### [What you need to do]
Give an exact reproduction of all the lines in the listing.

### [Record set]
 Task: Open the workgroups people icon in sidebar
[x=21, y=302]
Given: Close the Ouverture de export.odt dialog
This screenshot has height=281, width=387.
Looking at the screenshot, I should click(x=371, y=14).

### [Finished task]
 Task: Open the workgroups people icon in sidebar
[x=21, y=302]
Given: Close the Ouverture de export.odt dialog
This screenshot has height=281, width=387.
Looking at the screenshot, I should click(x=371, y=14).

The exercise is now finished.